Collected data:
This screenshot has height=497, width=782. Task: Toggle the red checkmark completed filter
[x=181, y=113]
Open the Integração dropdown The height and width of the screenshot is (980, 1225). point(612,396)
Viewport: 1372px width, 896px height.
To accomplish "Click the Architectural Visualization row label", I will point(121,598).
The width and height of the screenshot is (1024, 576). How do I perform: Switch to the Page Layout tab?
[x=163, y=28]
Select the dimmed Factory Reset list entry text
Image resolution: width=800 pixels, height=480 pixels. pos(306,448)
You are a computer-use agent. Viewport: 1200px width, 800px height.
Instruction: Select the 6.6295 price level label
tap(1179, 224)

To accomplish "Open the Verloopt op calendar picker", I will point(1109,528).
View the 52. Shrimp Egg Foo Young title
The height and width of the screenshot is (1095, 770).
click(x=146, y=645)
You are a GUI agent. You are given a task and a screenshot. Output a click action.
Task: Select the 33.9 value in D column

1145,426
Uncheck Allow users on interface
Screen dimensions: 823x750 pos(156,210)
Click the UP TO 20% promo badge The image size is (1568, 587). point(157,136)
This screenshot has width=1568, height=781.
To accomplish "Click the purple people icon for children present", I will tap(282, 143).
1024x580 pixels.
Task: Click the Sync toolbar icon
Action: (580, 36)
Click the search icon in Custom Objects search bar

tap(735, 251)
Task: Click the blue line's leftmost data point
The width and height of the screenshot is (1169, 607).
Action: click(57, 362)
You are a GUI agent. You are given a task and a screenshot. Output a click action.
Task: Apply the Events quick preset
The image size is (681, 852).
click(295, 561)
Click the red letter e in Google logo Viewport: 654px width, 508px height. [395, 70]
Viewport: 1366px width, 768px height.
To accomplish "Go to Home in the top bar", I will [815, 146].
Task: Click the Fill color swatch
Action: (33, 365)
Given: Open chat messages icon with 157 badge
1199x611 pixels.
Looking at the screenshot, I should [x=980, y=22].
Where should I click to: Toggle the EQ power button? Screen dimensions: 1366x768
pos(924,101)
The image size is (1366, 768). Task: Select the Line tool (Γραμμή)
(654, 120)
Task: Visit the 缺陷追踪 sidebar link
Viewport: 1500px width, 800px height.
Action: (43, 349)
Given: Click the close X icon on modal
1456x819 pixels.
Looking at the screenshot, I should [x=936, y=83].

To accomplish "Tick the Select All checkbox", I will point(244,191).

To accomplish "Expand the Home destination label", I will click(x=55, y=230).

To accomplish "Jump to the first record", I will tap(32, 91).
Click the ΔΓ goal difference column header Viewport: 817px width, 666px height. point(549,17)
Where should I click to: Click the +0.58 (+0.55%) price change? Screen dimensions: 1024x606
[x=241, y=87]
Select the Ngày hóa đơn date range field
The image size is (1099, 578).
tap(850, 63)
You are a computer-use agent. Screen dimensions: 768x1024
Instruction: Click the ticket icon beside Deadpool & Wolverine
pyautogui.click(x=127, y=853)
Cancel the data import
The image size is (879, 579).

→ EXERCISE:
Lines with "computer" in the records above: copy every one of them.

→ WRITTEN SOLUTION:
You are a computer-use agent. Viewport: 1200px width, 800px height.
You are a computer-use agent. Screen dimensions: 768x1024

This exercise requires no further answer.